Concernant l’attractivité des métiers de la santé, l’Ordre s’était d’ailleurs saisi du sujet dès décembre 2021 en appelant alors à lancer les premiers Etats-généraux de l’attractivité des professions de santé, afin d’endiguer l’hémorragie et fidéliser la profession.
« L’Ordre National des Infirmiers veut jouer bien évidement un rôle actif dans les débats en cours sur la réforme de notre système de santé, comme il l’a fait durant le débat présidentiel de l’année écoulée. Mais il est sensible à l’urgence de donner rapidement des solutions concrètes à nos concitoyens qui se trouvent privés de ce droit fondamental qu’est l’accès aux soins.

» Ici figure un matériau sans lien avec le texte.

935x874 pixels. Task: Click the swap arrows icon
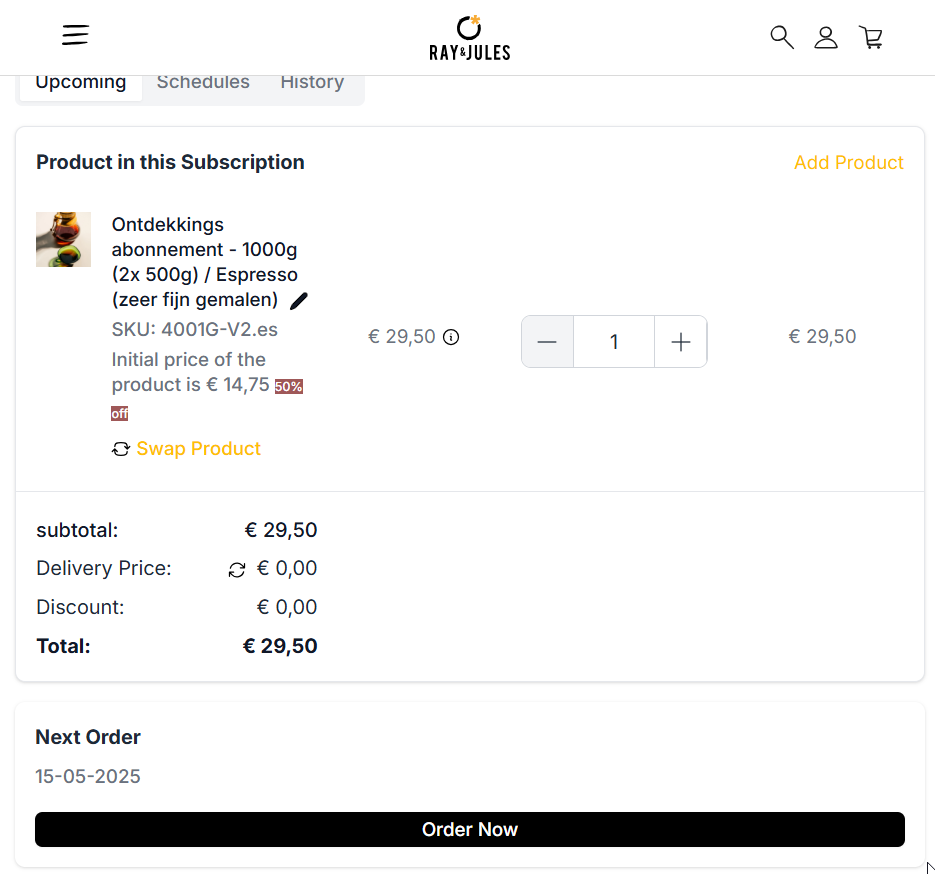click(x=121, y=449)
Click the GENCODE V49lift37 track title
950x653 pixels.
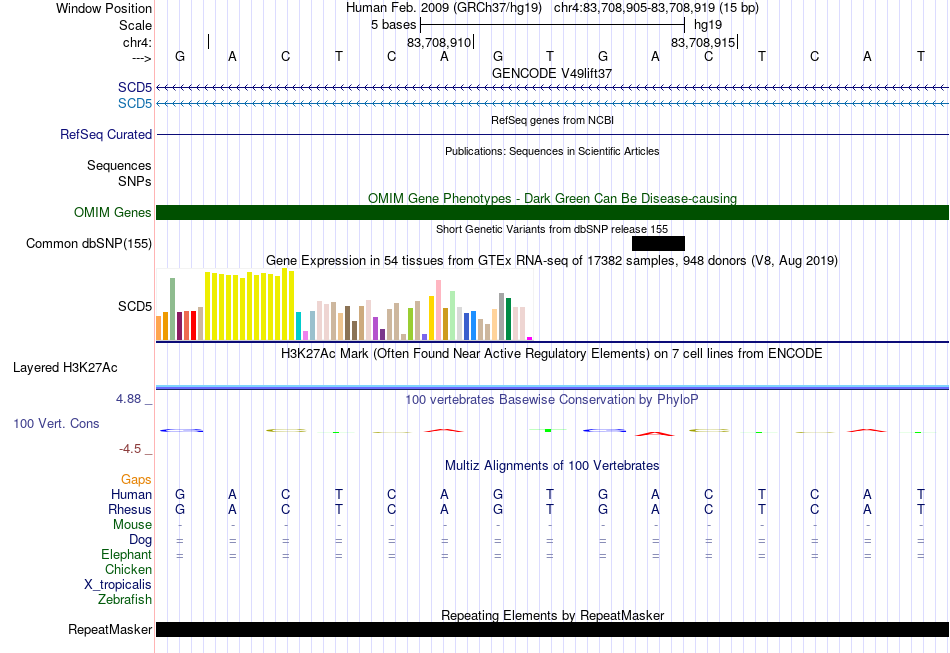(x=552, y=73)
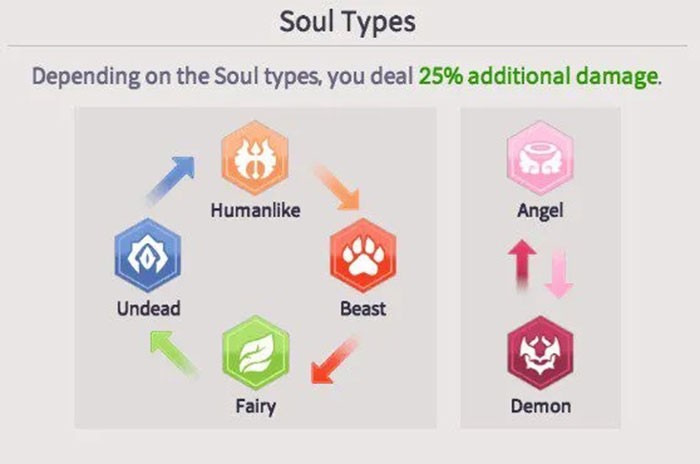Click the "Beast" text label
Viewport: 700px width, 464px height.
pos(363,309)
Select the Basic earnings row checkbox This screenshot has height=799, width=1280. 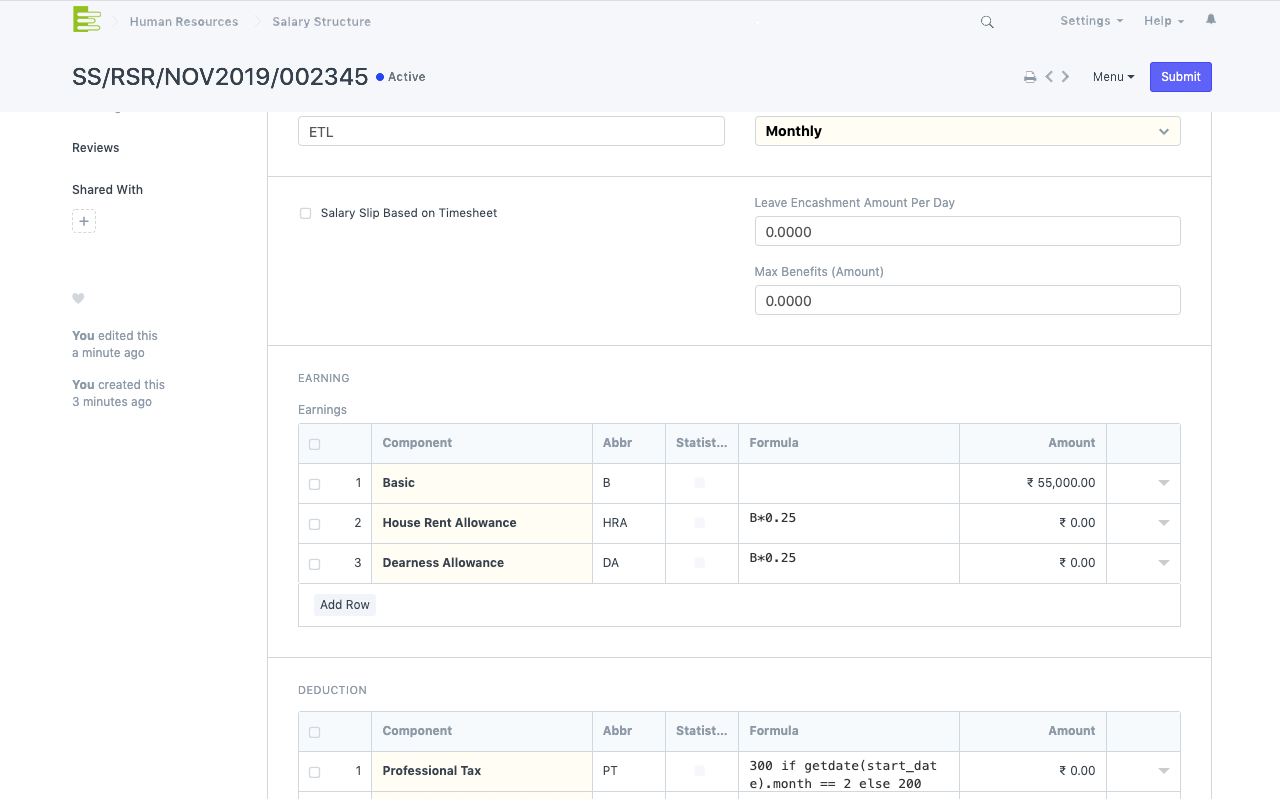315,484
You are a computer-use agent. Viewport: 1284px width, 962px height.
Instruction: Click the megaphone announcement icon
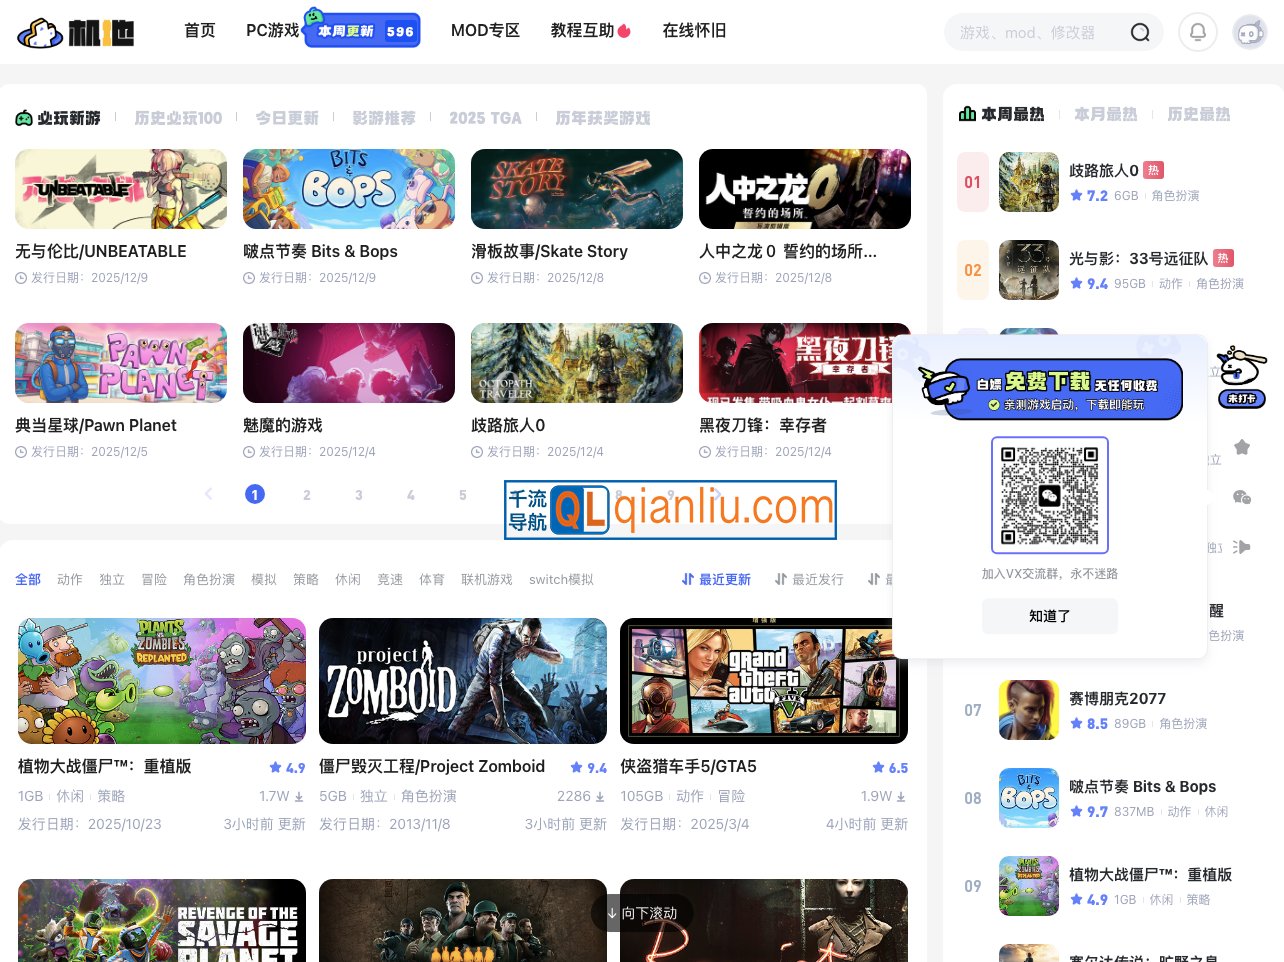[1242, 547]
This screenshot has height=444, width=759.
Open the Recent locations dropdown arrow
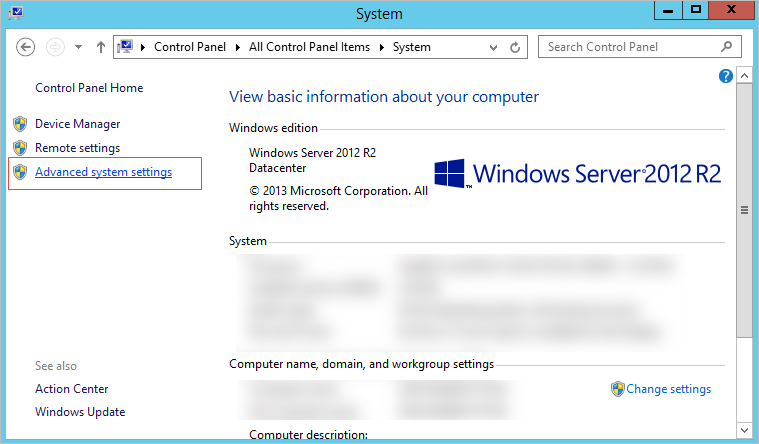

La cartographie que nous présentons aujourd’hui démontre de manière incontestable la présence des infirmiers sur tout le territoire national y compris dans les zones où on ne se trouve pas de médecin traitant. Ce serait une faute de ne pas s’appuyer sur cet atout considérable pour répondre aux besoins de nos concitoyens et enfin régler le problème des déserts médicaux.
Dans cette optique, il faut permettre aux infirmières et infirmiers de gagner en autonomie et d’avoir une capacité reconnue de leur diagnostic dans leur champ d’activité. L’accès direct et la reconnaissance de leur rôle dans la coordination du parcours de soins doivent être acceptés et encouragés. Pour cela, il faut mettre fin aux corporatismes et ouvrir la voie à de réels transferts de compétences entre professionnels de santé. La réécriture du décret infirmier est à cet égard une priorité, qui n’a que trop tardé à se concrétiser. L’ONI reste bien sûr à la disposition des pouvoirs publics pour échanger sur ces sujets et plus largement sur la réforme de notre système de santé, avec toujours l’intérêt des patients et des soignants comme préoccupation première. »
Patrick Chamboredon, Président de l’Ordre National des Infirmiers
1- Cartes disponibles sur demande auprès de l’ONI.
• Rapport sur l’Application des Lois de Financement de la Sécurité Sociale (Ralfss), Cour des Comptes, octobre 2022.